Cloud Pak for Data

 View Only
  • 1.  How to remove fuzzy duplicate in IBM Cloud Pak

    Posted Mon September 12, 2022 04:55 PM
    Hello All,

    • I want to remove fuzzy duplicates using ibm cloud Pak
    • Can someone please me in this?


    ------------------------------
    RAJNI HARYANI
    ------------------------------

    #CloudPakforDataGroup


  • 2.  RE: How to remove fuzzy duplicate in IBM Cloud Pak

    Posted Tue September 13, 2022 02:17 AM
    hi Rajni, what do you mean by "remove fuzzy duplicates"? Can you elaborate further as to what you want to do?! Thanks

    ------------------------------
    JOHN MATTHEWS
    ------------------------------



  • 3.  RE: How to remove fuzzy duplicate in IBM Cloud Pak

    Posted Tue September 13, 2022 02:34 AM
    Hello All,

    In IBM Cloud pak, I want to remove fuzzy duplicates(If your column data is almost similar not identical).
    Can you please explain to me how to achieve this?

    Input data :
    ---------------
    In the input data, for records 1 and 2 , email ID is same but the names are almost similar, I want to remove this type of duplicacy from my data.
    Similarly, records 4 and 5 have the same email id but almost similar names; it looks like the same person data repeated twice.

    ID NAME EMAIL ID
    1 RAJNI HARYANI abcd@gmail.com
    2 RAJNI H abcd@gmail.com
    3 JOHN MATHEW xyz@gmail.com
    4 DEB CARRY aaaa@gmail.com
    5 DEB C  aaaa@gmail.com
    OUTPUT DATA below-
    ID NAME EMAIL ID
    1 RAJNI HARYANI abcd@gmail.com
    3 JOHN MATHEW xyz@gmail.com
    4 DEB CARRY aaaa@gmail.com


    Thanks & Regards
    Rajni haryani





  • 4.  RE: How to remove fuzzy duplicate in IBM Cloud Pak

    Posted Tue September 13, 2022 03:12 AM
    Edited by System Fri January 20, 2023 04:35 PM
    hi Rajni

    You can achieve this in Watson Knowledge Catalog (cloud pak for data) by using the data refinery capability. See the "remove duplicates" section in this link: https://www.ibm.com/docs/en/cloud-paks/cp-data/4.5.x?topic=data-gui-operations

    This will work for the simple example you gave; however, your example does not have enough data to truly determine whether the records are the same person or not. You will need more data to accurately match the person records together and then you will need to determine survivorship rules to determine which data values you keep when you match/merge one or more records together. Another service in cloud pak for data enables you to do this, match 360. See this link for more information on match 360: https://www.ibm.com/docs/en/cloud-paks/cp-data/4.5.x?topic=services-match-360-watson . You can match the input data together to form entities & then export the entities as a file.

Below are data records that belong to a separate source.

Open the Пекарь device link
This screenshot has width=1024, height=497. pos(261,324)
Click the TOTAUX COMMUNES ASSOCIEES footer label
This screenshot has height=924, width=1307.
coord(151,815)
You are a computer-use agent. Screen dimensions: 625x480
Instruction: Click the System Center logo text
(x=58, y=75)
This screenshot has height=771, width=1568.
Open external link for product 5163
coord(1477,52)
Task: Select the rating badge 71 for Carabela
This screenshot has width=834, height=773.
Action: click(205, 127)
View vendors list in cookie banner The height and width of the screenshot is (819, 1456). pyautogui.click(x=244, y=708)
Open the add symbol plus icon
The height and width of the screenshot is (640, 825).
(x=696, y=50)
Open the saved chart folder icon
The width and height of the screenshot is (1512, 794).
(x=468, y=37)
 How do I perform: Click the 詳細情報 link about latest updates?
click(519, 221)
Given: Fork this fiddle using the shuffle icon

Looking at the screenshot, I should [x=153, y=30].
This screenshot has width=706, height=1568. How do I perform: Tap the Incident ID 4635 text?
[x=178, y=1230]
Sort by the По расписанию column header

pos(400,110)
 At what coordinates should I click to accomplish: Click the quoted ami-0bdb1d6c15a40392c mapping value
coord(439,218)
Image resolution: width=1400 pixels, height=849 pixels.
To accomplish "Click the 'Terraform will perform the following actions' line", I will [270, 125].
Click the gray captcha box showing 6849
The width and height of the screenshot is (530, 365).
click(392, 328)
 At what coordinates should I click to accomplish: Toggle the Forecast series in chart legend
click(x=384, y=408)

    Lastly, the DataStage service (ETL/ELT/Data pipelines) also has a duplicates removal stage https://www.ibm.com/docs/en/cloud-paks/cp-data/4.5.x?topic=stages-remove-duplicates
    as well as some matching stages, e.g. the One-source Match stage: https://www.ibm.com/docs/en/cloud-paks/cp-data/4.5.x?topic=stages-one-source-match

    ------------------------------
    JOHN MATTHEWS
    ------------------------------



  • 5.  RE: How to remove fuzzy duplicate in IBM Cloud Pak

    Posted Wed September 14, 2022 01:42 AM
    Hello John,

    Thank you so much for the information.

    I have 2 more doubts-

    DOUBT 1 :
     If I have records with the same Cust code( like record 1 and 2) then I want to remove records from the table where the ADDRESS field matches 90% 
    How to archive this in IBM Cloud pak?

    INPUT
    ID NAME EMAIL ID cust code Address
    1 MOHIT HARYANI abcd@gmail.com 1 100 main Road, Indore
    2 MOHIT H abcdefgh@gmail.com 1 100 main Rd
    3 JOHN MATHEW xyz@gmail.com 2 200 central region, Bhopal
    4 DEB CARRY aaaa@gmail.com 3 300 south Junction , Hyderabad
    5 DEB C  aaaabbbccc@gmail.com 3 300 south Junct , Hyderabad
    OUTPUT
    ID NAME EMAIL ID cust code Address
    1 MOHIT HARYANI abcd@gmail.com 1 100 main Road, Indore
    3 JOHN MATHEW xyz@gmail.com 2 200 central region, Bhopal
    4 DEB CARRY aaaa@gmail.com 3 300 south Junction , Hyderabad


    DOUBT 2 :
    In IBM Cloud pak, when we are doing METADATA IMPORT than along with metadata, DATA ASSET is also coming either in project or catalog.
    This metadata & data asset is stored in IBM cloud?
     
    Thanks in advance.

    Regards
    Rajni








  • 6.  RE: How to remove fuzzy duplicate in IBM Cloud Pak

    Posted Wed September 14, 2022 10:15 AM
    Edited by System Fri January 20, 2023 04:15 PM
    DOUBT 1:

    This is exactly what match 360 does. It uses a matching engine which is based on probabilistic matching concepts. You decide which record attributes from your data source(s) you want the matching engine to use, e.g. it might be dob, first name, last name, email address, address. The more attributes you select, and the better the underlying data quality; then the better the overall match results will be. The match process uses advanced comparison features to determine how closely an attribute from one record matches with another (they don't need to be exact matches), and it creates a score. It determines whether records match by using all the attributes you specified for matching, and creates an overall score. If that score is greater then the match threshold (which you also specify), then the records are matched (merged) to create an entity. You can choose which attributes, from which records, survive into the entity; to create an overall composite entity view. All of this is made easy within an intuitive UI and embedded AI/ML to help you and to suggest things for you.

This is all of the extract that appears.